Reproduce every one of the following rows verbatim, keeping their original order.

## Start Records for the task

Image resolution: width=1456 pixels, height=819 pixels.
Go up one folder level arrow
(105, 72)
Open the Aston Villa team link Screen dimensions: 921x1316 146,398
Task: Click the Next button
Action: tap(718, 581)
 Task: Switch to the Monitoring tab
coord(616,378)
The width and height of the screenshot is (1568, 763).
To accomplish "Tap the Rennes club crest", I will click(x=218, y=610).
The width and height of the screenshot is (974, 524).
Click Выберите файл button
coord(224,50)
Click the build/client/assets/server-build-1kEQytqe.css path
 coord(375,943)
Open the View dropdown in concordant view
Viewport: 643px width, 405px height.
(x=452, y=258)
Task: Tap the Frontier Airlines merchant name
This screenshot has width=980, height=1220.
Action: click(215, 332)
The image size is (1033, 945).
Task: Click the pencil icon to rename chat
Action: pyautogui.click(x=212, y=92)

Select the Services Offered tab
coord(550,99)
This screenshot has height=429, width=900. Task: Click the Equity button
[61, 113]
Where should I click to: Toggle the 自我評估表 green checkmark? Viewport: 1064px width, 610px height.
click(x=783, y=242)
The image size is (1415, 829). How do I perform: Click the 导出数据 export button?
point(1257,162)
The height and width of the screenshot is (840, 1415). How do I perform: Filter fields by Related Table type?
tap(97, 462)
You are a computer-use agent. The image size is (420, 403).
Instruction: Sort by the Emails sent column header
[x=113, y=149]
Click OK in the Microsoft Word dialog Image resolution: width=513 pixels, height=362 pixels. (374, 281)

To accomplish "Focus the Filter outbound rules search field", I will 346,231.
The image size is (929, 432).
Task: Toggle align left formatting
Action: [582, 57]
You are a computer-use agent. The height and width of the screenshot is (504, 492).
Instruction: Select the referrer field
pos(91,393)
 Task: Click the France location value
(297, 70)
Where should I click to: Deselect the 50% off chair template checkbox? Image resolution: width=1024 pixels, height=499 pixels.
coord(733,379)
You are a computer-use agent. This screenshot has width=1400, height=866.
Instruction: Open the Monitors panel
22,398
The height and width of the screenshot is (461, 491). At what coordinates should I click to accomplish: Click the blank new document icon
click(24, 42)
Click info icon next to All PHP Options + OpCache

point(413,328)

## End Records for the task

* **Worked answer**
Image resolution: width=1456 pixels, height=819 pixels.
Go up one folder level arrow
(105, 72)
Open the Aston Villa team link Screen dimensions: 921x1316 146,398
Task: Click the Next button
Action: tap(718, 581)
 Task: Switch to the Monitoring tab
coord(616,378)
The width and height of the screenshot is (1568, 763).
To accomplish "Tap the Rennes club crest", I will click(x=218, y=610).
The width and height of the screenshot is (974, 524).
Click Выберите файл button
coord(224,50)
Click the build/client/assets/server-build-1kEQytqe.css path
 coord(375,943)
Open the View dropdown in concordant view
Viewport: 643px width, 405px height.
(x=452, y=258)
Task: Tap the Frontier Airlines merchant name
This screenshot has width=980, height=1220.
Action: click(215, 332)
The image size is (1033, 945).
Task: Click the pencil icon to rename chat
Action: pyautogui.click(x=212, y=92)

Select the Services Offered tab
coord(550,99)
This screenshot has height=429, width=900. Task: Click the Equity button
[61, 113]
Where should I click to: Toggle the 自我評估表 green checkmark? Viewport: 1064px width, 610px height.
click(x=783, y=242)
The image size is (1415, 829). How do I perform: Click the 导出数据 export button?
point(1257,162)
The height and width of the screenshot is (840, 1415). How do I perform: Filter fields by Related Table type?
tap(97, 462)
You are a computer-use agent. The image size is (420, 403).
Instruction: Sort by the Emails sent column header
[x=113, y=149]
Click OK in the Microsoft Word dialog Image resolution: width=513 pixels, height=362 pixels. (374, 281)

To accomplish "Focus the Filter outbound rules search field", I will 346,231.
The image size is (929, 432).
Task: Toggle align left formatting
Action: [582, 57]
You are a computer-use agent. The height and width of the screenshot is (504, 492).
Instruction: Select the referrer field
pos(91,393)
 Task: Click the France location value
(297, 70)
Where should I click to: Deselect the 50% off chair template checkbox? Image resolution: width=1024 pixels, height=499 pixels.
coord(733,379)
You are a computer-use agent. This screenshot has width=1400, height=866.
Instruction: Open the Monitors panel
22,398
The height and width of the screenshot is (461, 491). At what coordinates should I click to accomplish: Click the blank new document icon
click(24, 42)
Click info icon next to All PHP Options + OpCache

point(413,328)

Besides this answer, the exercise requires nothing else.